Our new home will have a great room with a high pitched ceiling. The pitch will run fore and aft with no place to use side wall surrounds, the room will be 30 feet long. and the seating will be under one side of the pitched ceiling. I am afraid if I use ceiling speakers, one of them will aim away from the listeners.
I have decided to use a 5.1 system with bipole speakers on the rear wall.
Will Auto room correction work in this situation? I currently have YPAO and might change to Audyssey.

Thanks


----------



## ajinfla (May 10, 2009)

Blutarsky said:


> I have decided to use a 5.1 system with bipole speakers on the rear wall.
> Will Auto room correction work in this situation?


Yes it should.
You can also tweak (YPAO) manually afterwards, if you feel necessary.

cheers


----------



## NBPk402 (Feb 21, 2012)

Blutarsky said:


> Our new home will have a great room with a high pitched ceiling. The pitch will run fore and aft with no place to use side wall surrounds, the room will be 30 feet long. and the seating will be under one side of the pitched ceiling. I am afraid if I use ceiling speakers, one of them will aim away from the listeners.
> I have decided to use a 5.1 system with bipole speakers on the rear wall.
> Will Auto room correction work in this situation?

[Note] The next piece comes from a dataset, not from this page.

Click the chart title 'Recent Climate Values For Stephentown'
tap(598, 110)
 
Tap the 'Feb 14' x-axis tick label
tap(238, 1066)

I currently have YPAO and might change to Audyssey.
> 
> Thanks


If you are thinking of switching to Audyssey...might I suggest you try Dirac? If you get Dirac as an extra box you will not have to recalibrate if you switch equipment down the road, plus it is much more flexible than Audyssey. :T:T


----------



## Lumen (May 17, 2014)

^ +1
Many others who have compared the two favor Dirac by far. You might want to check out the last couple of posts in this thread for more detail.


----------



## lcaillo (May 2, 2006)

What is the point of dipoles on the rear wall. If they are on the wall they can't be truly acting as dipoles and rear wave loading might be an issue. Not trying to be critical, but I just have never understood the practice of using them this way. With a room that big I would be looking at geting a dipole effect from the rear by getting them away from the rear wall.


----------



## ajinfla (May 10, 2009)

lcaillo said:


> What is the point of dipoles on the rear wall. If they are on the wall they can't be truly acting as dipoles and rear wave loading might be an issue. Not trying to be critical, but I just have never understood the practice of using them this way. With a room that big I would be looking at geting a dipole effect from the rear by getting them away from the rear wall.


Well, Leonard, he did say "bipoles" , but the idea is the same. More reflections to create a bit more diffuse, less localizable sound.
Btw, many so called "dipole" surrounds are only dipolar at HF, i.e, only the tweeters are out of phase.

cheers


----------



## Blutarsky (Oct 9, 2015)

Thanks for your input. I have looked at Dirac and wonder if it would be too complicated for me. I would love to use it but hate to spend the bucks for something that would make things sound worse if not used properly.

Emotivas new Emersa 7.1 preamp might be good for me. I await further info.

Old analog dude.


----------



## ajinfla (May 10, 2009)

Give YPAO a whirl with your new set up and _then_ decide if you want to spend more $$.
My 2c

cheers


----------